By Marina Bobrova, Dmitry Antonov and Lidia Kelly, Reuters
Vladimir Putin says he wants to "eliminate the root causes of the conflict". Photo: VYACHESLAV PROKOFYEV / AFP
- Putin proposes direct talks with Ukraine
- Putin proposes talks on 15 May in Istanbul
- Putin says talks to seek durable peace
- Putin says talks should deal with causes of the conflict
- European leaders tell Putin: agree to Ukraine ceasefire
Russian President Vladimir Putin has proposed direct talks with Ukraine on 15 May in Istanbul, saying they should be aimed at achieving a durable peace and eliminating the root causes of the war.
Putin sent thousands of troops into Ukraine in February 2022, triggering the gravest confrontation between Russia and the West since the 1962 Cuban Missile Crisis.
He said Russia was proposing talks with Ukraine in an attempt to "eliminate the root causes of the conflict" and "to achieve the restoration of a long-term, lasting peace".
"It was not Russia that broke off negotiations in 2022, it was Kyiv," Putin said, referring to failed talks shortly after the Russian invasion of 2022. "Nevertheless, we are proposing that Kyiv resume direct negotiations without any preconditions.
"We offer the Kyiv authorities to resume negotiations already on Thursday in Istanbul.

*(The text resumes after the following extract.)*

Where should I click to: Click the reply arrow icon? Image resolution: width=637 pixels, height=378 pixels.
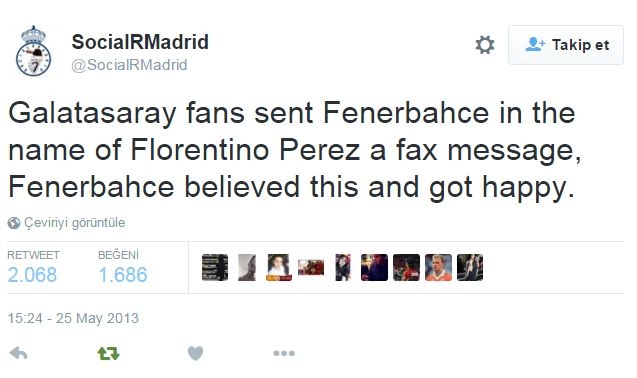point(18,353)
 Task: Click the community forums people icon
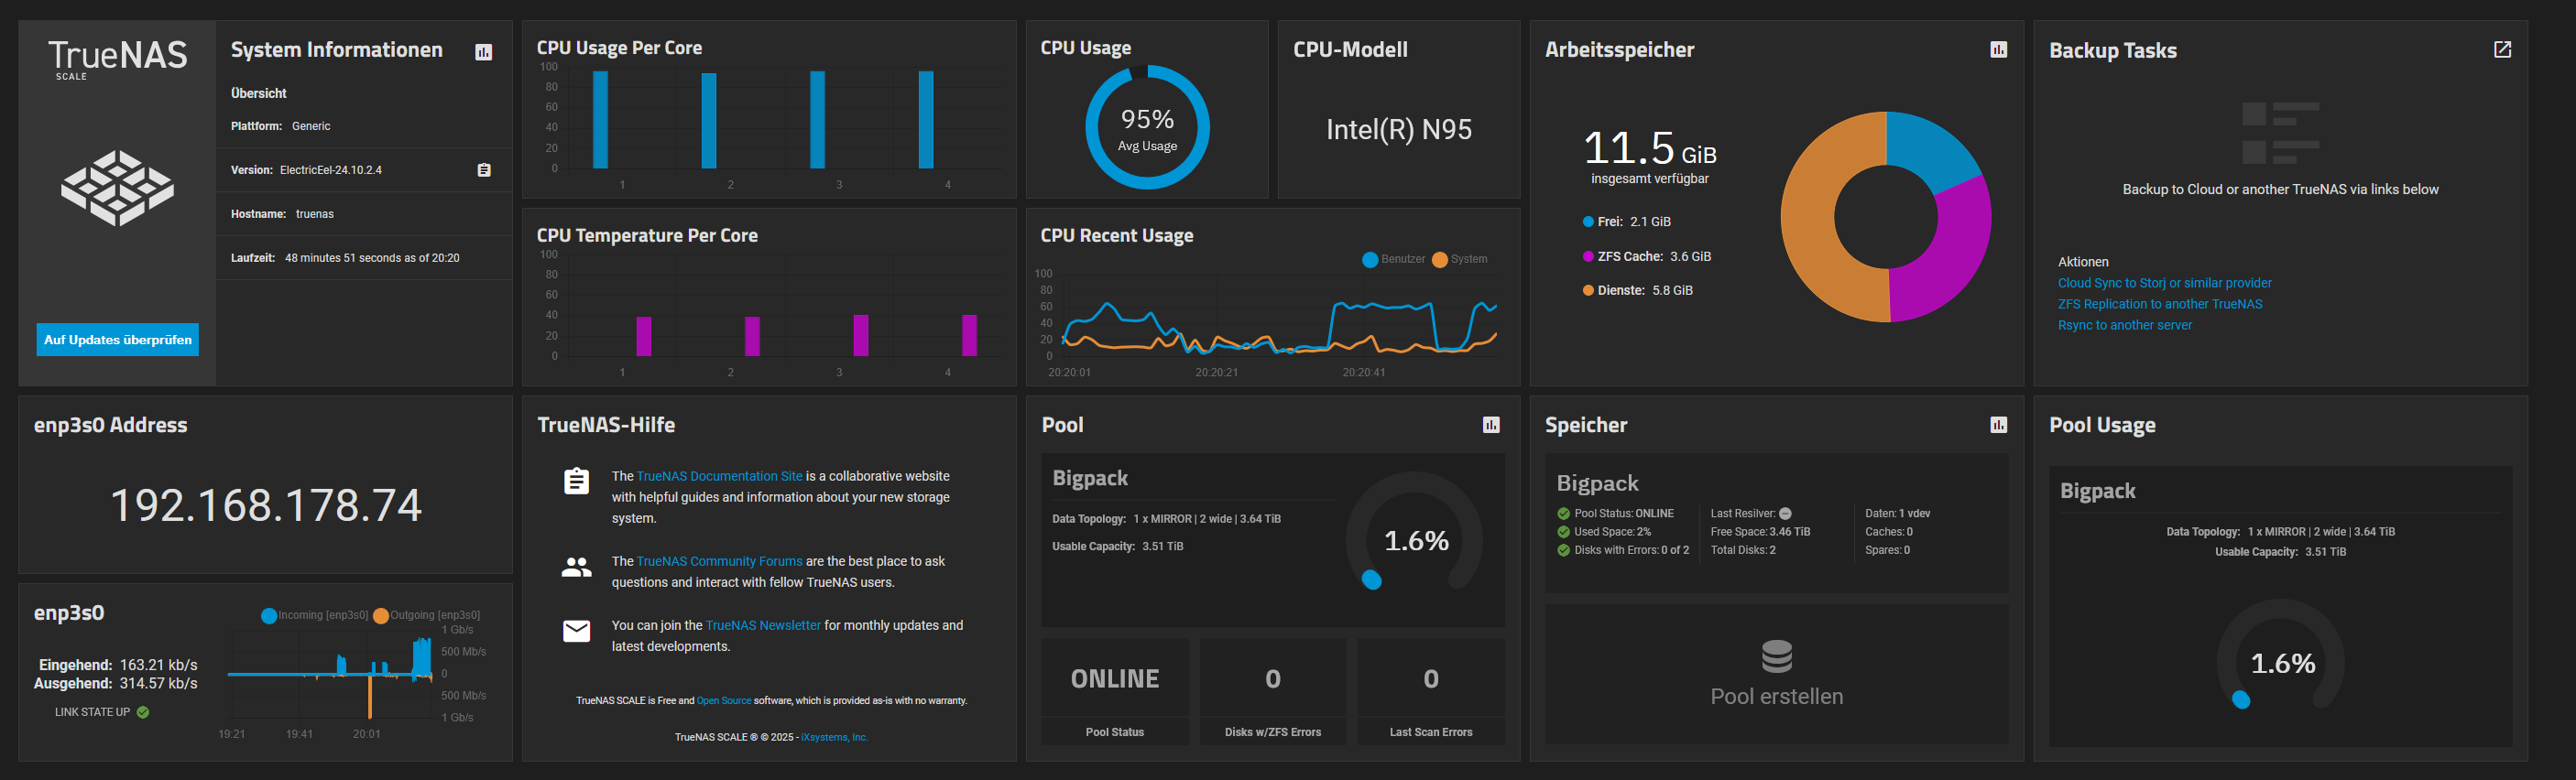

Our proposal, as they say, is on the table.
"The decision is now up to the Ukrainian authorities and their curators, who are guided, it seems, by their personal political ambitions, and not by the interests of their peoples."
Major European powers threw their weight behind an unconditional 30-day Ukraine ceasefire on Saturday, with the backing of US President Donald Trump, and threatened Putin with "massive" new sanctions, if he did not accept within days.
Trump, who says he wants to be remembered as a peacemaker, has repeatedly said he wanted to end the "bloodbath" of the Ukraine war, which his administration cast as a proxy war between the United States and Russia.
Former US President Joe Biden, Western European leaders and Ukraine cast the invasion as an imperial-style land grab and repeatedly vowed to defeat Russian forces.
Putin cast the war as a watershed moment in Moscow's relations with the West, which he says humiliated Russia, after the Soviet Union fell in 1991, by enlarging NATO and encroaching on what he considers Moscow's sphere of influence, including Ukraine.